▶ _What the task asks_: Among the entries below, one stretch runs from the line that contains "Galaxy Watch FE (37, 235)" through the line that contains "Returns Policy (313, 2464)". Repeat that stretch exactly, ends included, and only that.

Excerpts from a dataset
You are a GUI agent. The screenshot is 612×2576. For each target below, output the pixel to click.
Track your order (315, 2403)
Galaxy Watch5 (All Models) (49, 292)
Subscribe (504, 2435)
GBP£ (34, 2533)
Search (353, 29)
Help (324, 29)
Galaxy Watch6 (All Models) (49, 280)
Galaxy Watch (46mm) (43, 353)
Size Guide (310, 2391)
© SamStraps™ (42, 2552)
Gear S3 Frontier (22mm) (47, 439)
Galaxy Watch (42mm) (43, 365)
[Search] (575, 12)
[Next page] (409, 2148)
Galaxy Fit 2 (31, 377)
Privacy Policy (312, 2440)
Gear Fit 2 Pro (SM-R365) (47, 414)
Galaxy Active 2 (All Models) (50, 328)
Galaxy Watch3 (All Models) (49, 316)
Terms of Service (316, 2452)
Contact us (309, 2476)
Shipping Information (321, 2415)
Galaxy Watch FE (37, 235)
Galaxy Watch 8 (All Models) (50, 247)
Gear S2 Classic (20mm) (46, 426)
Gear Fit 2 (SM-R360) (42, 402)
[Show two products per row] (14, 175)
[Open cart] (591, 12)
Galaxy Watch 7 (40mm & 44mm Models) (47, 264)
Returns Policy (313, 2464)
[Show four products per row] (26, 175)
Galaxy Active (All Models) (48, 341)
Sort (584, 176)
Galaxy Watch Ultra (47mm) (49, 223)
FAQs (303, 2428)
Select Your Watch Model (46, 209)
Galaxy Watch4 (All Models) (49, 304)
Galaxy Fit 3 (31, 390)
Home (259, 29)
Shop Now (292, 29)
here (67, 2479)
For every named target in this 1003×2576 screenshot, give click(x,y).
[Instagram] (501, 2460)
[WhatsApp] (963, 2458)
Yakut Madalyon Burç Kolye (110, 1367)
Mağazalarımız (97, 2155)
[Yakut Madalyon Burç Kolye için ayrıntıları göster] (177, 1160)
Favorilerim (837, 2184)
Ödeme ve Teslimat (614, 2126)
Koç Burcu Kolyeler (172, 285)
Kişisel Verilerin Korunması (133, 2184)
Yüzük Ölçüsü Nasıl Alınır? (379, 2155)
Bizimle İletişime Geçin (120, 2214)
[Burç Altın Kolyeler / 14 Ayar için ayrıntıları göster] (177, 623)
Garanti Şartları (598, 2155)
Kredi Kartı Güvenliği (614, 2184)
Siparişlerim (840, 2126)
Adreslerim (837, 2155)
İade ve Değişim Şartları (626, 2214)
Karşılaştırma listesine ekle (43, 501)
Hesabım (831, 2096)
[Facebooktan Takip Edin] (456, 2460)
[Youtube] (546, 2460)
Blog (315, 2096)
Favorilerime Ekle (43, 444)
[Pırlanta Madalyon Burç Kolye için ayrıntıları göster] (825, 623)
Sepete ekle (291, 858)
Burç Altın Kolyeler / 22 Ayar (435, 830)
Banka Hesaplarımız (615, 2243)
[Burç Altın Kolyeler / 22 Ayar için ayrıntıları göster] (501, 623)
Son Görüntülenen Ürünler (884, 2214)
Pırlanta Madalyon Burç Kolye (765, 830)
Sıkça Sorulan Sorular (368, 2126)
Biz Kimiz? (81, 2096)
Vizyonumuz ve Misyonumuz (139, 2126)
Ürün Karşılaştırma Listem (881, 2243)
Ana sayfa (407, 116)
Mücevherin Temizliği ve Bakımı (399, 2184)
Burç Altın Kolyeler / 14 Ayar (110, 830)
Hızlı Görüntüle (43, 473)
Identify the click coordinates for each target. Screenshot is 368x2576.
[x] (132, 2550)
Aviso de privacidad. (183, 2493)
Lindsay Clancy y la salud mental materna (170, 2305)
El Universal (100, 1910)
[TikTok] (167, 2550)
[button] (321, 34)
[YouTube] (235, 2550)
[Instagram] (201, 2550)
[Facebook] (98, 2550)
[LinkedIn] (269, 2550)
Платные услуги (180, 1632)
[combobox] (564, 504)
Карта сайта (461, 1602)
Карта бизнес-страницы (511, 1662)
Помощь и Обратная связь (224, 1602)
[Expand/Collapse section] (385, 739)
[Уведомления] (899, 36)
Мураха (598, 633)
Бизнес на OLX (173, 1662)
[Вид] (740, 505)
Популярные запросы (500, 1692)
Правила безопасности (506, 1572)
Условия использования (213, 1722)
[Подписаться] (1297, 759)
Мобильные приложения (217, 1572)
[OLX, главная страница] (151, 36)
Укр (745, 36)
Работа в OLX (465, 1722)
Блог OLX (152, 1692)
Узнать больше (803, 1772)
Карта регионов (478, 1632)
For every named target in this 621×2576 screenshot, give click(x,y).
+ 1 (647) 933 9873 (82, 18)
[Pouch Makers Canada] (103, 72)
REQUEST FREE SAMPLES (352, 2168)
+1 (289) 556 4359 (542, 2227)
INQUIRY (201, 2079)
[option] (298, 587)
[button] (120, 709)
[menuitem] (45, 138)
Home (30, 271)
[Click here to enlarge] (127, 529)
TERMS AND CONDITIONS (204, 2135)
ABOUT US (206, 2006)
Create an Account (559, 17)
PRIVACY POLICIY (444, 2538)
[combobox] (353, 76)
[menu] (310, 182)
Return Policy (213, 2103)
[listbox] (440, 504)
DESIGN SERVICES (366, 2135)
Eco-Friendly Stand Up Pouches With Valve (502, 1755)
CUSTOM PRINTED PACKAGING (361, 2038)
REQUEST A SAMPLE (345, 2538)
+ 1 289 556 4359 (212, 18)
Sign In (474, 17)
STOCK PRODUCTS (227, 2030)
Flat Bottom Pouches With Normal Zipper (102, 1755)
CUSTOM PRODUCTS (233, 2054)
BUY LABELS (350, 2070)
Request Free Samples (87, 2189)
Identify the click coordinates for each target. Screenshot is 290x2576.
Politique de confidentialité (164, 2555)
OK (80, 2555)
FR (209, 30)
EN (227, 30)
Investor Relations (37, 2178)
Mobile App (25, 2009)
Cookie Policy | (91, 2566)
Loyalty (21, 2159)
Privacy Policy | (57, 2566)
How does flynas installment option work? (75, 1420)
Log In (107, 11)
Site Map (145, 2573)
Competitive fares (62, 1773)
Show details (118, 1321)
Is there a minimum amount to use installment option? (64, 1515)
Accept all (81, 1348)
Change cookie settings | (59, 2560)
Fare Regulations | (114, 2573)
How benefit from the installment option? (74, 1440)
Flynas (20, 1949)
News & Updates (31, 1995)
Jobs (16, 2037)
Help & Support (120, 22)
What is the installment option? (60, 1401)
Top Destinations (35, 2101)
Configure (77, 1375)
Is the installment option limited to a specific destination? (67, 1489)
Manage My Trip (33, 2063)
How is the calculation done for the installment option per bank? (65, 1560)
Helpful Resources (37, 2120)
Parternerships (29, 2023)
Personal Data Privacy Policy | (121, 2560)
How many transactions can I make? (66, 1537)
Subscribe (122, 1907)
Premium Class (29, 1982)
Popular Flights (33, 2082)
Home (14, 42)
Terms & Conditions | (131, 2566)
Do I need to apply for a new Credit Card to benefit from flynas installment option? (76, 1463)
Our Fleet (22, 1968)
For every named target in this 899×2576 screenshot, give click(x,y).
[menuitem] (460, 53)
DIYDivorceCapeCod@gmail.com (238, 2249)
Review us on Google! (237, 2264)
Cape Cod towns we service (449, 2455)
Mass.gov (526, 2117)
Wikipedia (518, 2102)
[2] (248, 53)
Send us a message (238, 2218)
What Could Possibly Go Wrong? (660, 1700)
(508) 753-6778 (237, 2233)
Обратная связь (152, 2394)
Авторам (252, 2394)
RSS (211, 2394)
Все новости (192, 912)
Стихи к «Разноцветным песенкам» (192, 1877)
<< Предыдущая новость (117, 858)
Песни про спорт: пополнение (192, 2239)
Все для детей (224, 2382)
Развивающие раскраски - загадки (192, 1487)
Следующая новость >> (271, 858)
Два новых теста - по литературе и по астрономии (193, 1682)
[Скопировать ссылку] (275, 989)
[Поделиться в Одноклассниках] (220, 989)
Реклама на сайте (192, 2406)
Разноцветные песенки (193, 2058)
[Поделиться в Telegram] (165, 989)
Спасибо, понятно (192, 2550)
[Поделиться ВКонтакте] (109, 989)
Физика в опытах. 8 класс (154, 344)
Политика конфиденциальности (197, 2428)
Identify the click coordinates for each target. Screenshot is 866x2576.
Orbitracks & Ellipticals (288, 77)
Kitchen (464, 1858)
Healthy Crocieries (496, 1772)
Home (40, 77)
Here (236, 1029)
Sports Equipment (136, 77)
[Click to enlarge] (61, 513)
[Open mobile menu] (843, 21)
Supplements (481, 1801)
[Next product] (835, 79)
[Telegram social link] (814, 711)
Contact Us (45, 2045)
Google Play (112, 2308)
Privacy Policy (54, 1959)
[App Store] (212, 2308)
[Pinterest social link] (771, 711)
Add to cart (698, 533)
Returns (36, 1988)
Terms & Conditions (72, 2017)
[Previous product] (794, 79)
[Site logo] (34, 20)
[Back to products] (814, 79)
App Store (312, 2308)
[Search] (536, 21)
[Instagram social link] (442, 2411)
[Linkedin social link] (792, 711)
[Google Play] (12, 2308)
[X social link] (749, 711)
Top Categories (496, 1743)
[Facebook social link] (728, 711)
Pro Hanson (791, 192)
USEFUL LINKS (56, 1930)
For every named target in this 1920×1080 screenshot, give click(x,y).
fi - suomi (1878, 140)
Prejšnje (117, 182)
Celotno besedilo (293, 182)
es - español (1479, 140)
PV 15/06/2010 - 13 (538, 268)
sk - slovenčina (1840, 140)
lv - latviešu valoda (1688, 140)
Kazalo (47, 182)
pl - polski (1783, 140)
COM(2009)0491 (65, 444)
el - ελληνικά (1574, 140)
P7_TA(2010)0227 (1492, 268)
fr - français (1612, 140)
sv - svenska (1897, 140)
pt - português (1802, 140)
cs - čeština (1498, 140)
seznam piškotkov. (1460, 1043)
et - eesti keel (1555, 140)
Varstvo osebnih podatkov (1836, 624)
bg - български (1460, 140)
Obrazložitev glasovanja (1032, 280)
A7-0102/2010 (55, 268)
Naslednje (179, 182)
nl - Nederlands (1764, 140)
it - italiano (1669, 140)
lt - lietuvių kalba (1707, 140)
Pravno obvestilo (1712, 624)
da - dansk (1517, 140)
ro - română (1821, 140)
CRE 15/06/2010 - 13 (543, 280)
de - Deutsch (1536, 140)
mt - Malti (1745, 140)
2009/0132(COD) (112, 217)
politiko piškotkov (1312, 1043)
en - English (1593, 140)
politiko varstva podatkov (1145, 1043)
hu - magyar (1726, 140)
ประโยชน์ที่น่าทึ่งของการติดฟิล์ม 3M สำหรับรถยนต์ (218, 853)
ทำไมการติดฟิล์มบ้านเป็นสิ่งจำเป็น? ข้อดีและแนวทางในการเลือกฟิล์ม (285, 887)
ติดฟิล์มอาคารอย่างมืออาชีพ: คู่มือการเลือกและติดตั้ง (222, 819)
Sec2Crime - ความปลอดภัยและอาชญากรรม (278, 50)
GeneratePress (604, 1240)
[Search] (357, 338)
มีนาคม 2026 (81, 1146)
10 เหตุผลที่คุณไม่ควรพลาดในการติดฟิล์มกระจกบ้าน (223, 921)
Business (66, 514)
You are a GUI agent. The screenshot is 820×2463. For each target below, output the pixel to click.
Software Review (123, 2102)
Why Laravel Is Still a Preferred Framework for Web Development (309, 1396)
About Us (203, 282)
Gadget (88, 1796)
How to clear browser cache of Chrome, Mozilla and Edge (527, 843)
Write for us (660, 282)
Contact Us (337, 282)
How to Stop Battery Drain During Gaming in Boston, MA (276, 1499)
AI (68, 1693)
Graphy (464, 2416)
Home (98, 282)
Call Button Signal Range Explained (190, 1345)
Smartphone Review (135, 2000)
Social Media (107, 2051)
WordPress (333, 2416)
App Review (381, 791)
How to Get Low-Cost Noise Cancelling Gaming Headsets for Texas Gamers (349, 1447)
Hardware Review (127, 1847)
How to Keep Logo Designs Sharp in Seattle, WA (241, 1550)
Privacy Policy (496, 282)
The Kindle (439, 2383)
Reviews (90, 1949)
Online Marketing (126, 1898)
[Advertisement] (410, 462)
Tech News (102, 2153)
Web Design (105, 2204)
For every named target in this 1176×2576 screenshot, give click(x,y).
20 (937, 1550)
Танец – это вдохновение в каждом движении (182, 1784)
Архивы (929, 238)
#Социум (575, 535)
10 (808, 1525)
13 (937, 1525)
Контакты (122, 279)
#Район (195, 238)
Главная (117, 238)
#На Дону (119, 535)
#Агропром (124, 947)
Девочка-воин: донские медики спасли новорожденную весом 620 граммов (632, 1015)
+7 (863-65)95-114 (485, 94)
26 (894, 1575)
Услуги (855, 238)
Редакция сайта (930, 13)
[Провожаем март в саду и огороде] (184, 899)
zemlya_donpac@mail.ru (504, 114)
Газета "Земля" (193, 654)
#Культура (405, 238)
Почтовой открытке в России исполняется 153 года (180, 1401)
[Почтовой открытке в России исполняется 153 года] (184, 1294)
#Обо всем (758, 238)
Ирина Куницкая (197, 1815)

▶ _Result of this task_:
Galaxy Watch FE (37, 235)
Galaxy Watch 8 (All Models) (50, 247)
Gear S2 Classic (20mm) (46, 426)
Gear Fit 2 (SM-R360) (42, 402)
[Show two products per row] (14, 175)
[Open cart] (591, 12)
Galaxy Watch 7 (40mm & 44mm Models) (47, 264)
Returns Policy (313, 2464)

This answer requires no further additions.